The MS spectrometer used for the GC system was a Shimadzu QP2020 NX (Shimadzu, Kyoto, Japan). The MS instrument was operated at an ion source temperature of 280 °C, a scan speed of 1666 u s−1, a scan time of 0.3 s, and an electron ionization (EI) mode fixed at 70 eV. Cerumen volatile annotations were confirmed by comparing their MS patterns with the NIST17s mass spectral libraries (National Institute of Standards and Technology, Gaithersburg, MD, USA). Compounds with the same base peak (m/z) and at least 80% similarity with NIST17s library standards were selected as annotated metabolites, which were further confirmed by their relative retention time to the IS in the data alignment step.
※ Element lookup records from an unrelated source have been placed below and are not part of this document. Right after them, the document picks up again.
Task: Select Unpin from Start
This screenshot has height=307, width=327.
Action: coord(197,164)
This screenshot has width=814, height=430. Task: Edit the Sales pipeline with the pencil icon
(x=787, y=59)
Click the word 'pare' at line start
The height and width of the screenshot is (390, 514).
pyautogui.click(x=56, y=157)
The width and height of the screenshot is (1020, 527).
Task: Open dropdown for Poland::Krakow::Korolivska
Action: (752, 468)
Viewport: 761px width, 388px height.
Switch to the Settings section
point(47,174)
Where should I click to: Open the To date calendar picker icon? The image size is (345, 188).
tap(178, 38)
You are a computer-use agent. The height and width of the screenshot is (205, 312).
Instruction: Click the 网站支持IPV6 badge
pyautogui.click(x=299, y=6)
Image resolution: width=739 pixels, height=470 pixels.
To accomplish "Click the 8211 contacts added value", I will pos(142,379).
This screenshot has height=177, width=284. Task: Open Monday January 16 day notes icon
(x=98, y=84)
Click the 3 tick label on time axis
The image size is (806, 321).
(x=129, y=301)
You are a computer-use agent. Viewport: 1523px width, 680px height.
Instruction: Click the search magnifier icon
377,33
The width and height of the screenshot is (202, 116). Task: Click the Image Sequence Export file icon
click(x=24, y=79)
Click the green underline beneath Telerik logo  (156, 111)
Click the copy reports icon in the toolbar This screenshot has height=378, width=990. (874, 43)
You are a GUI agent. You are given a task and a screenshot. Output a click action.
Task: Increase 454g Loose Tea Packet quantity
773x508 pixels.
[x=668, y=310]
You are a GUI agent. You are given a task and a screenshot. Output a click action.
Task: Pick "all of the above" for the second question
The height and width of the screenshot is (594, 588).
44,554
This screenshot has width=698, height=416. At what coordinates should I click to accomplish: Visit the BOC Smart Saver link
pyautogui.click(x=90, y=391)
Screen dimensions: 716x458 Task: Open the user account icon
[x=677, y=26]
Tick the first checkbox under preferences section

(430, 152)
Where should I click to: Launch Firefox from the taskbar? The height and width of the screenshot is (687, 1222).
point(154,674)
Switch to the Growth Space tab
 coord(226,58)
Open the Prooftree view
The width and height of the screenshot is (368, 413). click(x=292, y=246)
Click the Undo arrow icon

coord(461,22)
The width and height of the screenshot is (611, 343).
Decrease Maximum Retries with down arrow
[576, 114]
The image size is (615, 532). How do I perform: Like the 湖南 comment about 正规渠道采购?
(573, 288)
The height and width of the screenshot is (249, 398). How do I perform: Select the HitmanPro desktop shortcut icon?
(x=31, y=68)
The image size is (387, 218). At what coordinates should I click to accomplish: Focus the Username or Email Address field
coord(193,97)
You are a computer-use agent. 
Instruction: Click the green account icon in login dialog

Data processing and statistical analysis

HS/GC‒MS data were acquired and processed using LabSolutions GCMSsolution Software version 4.50 SP1 (Shimadzu, Kyoto, Japan). All peaks with a peak area > 0 and area/height ratio (A/H) > 3 were annotated as "1." In contrast, a peak area = 0 or with a peak area > 0 but with an A/H < 3 was annotated as a hit "0" in the data matrix. Then, the binary inputs extracted from each sample analysis were added to the cerumenogram database for blind analysis (non-labeled) by tracking the metabolites with higher frequencies in the cerumenogram model24. The statistical analyses, model evaluation, and data visualization were performed using R version 4.1.2 in an RStudio environment (RRID:SCR_000432) and a web-based platform for comprehensive metabolomics data analysis "MetaboAnalyst 5.0 (RRID:SCR_015539, www.metaboanalyst.ca/)”49.